Small extracellular vesicles secreted from TGF-β1-licensed mesenchymal stromal cells reduce inflammation-associated injury following corneal alkali burn.

Background: It is well established that the mesenchymal stromal cell (MSC) therapeutic potency can be enhanced by cytokine pre-activation or licensing. However, its effects on therapeutic efficacy of small extracellular vesicles (MSC-sEV) have not yet been well established. Here we report on two different cytokine licensing strategies, using either a pro-inflammatory or anti-inflammatory cytokine and evaluate their therapeutic potency in vitro and in a preclinical model of corneal chemical burn.

Methods: BALB/c MSCs were cultured with no supplement, recombinant IFNγ, or recombinant TGFβ1 for 72 h. sEV, sEV^IFNγ, and sEV^TGFβ were then isolated from conditioned medium of parental cells by a combination of ultrafiltration and size exclusion chromatography. Following isolation MSC-sEV were thoroughly characterized for size, marker expression and therapeutic efficacy. To evaluate their immunomodulatory capacity, both naïve and licensed MSC-sEV were tested in in vitro macrophage and T cell assays and in a preclinical corneal injury model.

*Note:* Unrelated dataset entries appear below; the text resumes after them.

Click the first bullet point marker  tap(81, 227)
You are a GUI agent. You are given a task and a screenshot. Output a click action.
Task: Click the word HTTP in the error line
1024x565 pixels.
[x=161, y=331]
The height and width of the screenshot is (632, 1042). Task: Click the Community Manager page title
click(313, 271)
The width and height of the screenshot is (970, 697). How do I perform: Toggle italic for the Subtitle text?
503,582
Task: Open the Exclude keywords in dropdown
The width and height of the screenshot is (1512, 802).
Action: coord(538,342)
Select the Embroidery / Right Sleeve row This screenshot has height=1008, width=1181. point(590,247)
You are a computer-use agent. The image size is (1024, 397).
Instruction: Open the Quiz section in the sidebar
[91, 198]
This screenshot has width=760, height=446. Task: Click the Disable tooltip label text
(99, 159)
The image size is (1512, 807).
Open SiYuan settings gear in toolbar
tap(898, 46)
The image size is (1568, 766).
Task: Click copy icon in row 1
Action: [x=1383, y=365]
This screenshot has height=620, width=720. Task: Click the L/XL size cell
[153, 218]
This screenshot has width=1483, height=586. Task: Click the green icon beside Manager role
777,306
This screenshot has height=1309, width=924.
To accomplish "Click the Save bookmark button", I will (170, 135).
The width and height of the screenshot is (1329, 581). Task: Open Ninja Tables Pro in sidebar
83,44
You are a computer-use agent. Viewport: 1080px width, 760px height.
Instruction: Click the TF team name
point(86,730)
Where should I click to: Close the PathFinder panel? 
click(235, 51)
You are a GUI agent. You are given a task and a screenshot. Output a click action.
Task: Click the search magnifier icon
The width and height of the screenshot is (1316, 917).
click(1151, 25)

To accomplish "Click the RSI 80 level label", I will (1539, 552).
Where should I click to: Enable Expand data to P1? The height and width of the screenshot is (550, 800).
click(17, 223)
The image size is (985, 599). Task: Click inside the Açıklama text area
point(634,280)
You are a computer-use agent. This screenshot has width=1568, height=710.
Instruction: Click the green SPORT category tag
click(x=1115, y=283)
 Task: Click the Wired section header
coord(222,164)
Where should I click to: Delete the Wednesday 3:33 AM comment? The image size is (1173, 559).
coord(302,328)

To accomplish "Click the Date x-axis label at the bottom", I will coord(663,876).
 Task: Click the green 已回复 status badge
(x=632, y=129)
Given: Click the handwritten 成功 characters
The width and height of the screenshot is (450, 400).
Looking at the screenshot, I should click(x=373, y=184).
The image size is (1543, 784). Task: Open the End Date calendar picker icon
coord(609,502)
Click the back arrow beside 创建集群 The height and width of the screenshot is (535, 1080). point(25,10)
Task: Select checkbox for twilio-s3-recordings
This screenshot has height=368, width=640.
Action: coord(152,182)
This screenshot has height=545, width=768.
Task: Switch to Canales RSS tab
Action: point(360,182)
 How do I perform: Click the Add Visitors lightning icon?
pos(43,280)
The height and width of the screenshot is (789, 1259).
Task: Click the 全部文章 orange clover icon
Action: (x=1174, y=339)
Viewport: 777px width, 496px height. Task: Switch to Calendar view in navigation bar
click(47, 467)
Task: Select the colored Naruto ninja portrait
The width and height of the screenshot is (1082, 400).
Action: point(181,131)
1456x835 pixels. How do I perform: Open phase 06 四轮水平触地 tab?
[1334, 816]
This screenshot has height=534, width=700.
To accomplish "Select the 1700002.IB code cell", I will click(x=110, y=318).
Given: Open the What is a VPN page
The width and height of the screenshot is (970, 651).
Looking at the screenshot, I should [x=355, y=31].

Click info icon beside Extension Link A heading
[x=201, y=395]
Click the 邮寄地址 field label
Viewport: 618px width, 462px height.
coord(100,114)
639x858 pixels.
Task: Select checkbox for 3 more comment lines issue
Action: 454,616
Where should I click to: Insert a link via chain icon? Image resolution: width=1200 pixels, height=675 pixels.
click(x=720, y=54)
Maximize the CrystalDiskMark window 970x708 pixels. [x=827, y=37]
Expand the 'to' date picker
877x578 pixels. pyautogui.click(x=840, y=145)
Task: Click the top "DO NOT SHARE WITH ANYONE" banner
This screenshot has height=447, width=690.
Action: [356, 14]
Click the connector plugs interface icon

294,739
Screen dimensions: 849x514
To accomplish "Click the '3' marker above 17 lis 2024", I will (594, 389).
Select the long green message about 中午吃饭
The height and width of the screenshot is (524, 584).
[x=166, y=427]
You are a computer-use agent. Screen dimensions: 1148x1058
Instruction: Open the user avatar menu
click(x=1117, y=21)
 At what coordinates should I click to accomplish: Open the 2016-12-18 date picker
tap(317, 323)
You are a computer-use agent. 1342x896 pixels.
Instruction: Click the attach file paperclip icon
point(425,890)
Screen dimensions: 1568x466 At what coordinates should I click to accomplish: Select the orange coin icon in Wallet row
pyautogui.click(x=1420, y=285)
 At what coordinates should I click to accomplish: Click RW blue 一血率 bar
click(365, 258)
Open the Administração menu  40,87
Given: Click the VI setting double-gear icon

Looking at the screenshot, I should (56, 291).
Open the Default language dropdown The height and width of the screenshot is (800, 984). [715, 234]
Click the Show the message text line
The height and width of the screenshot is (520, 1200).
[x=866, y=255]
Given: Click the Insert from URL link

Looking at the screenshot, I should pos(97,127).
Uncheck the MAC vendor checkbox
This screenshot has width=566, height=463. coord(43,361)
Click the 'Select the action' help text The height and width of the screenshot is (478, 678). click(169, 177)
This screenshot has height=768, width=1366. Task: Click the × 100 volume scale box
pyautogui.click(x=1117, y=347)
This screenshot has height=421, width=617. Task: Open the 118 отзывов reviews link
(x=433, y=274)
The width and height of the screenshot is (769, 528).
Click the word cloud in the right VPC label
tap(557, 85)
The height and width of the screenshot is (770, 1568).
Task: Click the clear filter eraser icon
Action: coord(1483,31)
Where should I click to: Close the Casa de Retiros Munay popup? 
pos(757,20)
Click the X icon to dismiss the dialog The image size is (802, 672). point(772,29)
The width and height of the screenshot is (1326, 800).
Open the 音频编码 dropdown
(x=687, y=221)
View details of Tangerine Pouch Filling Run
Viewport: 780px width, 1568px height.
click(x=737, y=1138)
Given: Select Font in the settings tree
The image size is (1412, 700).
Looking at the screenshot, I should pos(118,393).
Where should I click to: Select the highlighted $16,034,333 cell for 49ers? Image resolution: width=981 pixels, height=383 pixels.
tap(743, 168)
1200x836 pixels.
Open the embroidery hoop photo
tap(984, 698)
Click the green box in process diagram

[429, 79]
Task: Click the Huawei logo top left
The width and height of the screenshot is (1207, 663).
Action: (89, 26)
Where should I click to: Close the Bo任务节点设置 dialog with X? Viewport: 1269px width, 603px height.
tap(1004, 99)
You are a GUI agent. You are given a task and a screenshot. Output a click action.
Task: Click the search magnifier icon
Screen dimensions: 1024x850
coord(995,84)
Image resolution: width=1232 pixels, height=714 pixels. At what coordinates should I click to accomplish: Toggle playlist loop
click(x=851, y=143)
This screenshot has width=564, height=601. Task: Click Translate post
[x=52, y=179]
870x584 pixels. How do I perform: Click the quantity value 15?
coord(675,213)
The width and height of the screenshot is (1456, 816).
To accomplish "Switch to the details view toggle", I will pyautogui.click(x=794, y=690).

Results: Relative to unlicensed sEV, sEV^IFNγ exhibited increased expression of MHC I and PD-L1 on their surface, whereas sEV^TGFβ expressed higher levels of CD44, CD29, and CD73. For immunomodulatory capacity, only sEV^TGFβ was found to reduce macrophage expression of MHC II and CD80 and induced the secretion of anti-inflammatory macrophage cytokines. sEV^TGFβ were also found to increase Treg expansion and FOXP3 expression. Given the superior efficacy observed of sEV^TGFβ in vitro, this product was evaluated in a preclinical mouse model of corneal chemical burn. sEV^TGFβ were applied either topically (day 0, 1, and 3) or subconjunctivally (day 0, and 3), and mice were monitored for 14 days. sEV^TGFβ ameliorated burn-induced structural damage and accelerated restoration of normal corneal thickness, compared to PBS-treated controls. sEV^TGFβ also resulted in reduced inflammatory mediators (IL-1β, iNOS) and minimised levels of fibrosis-associated collagen in the cornea. Mice that received subconjunctival, but not topical, administration of sEV^TGFβ exhibited regulatory immune cell profiles with reduced pro-inflammatory- macrophages, increased anti-inflammatory macrophages, and restored Treg function and balance of the Treg/Th17 axis.

Conclusions: Overall, IFNγ and TGFβ licensing strategies were found to yield unique MSC-sEV phenotypes that can modulate inflammation differentially in vitro and in a corneal chemical burn model. This work found sEV^TGFβ to represent a promising cell-free therapy for the treatment of corneal chemical burns.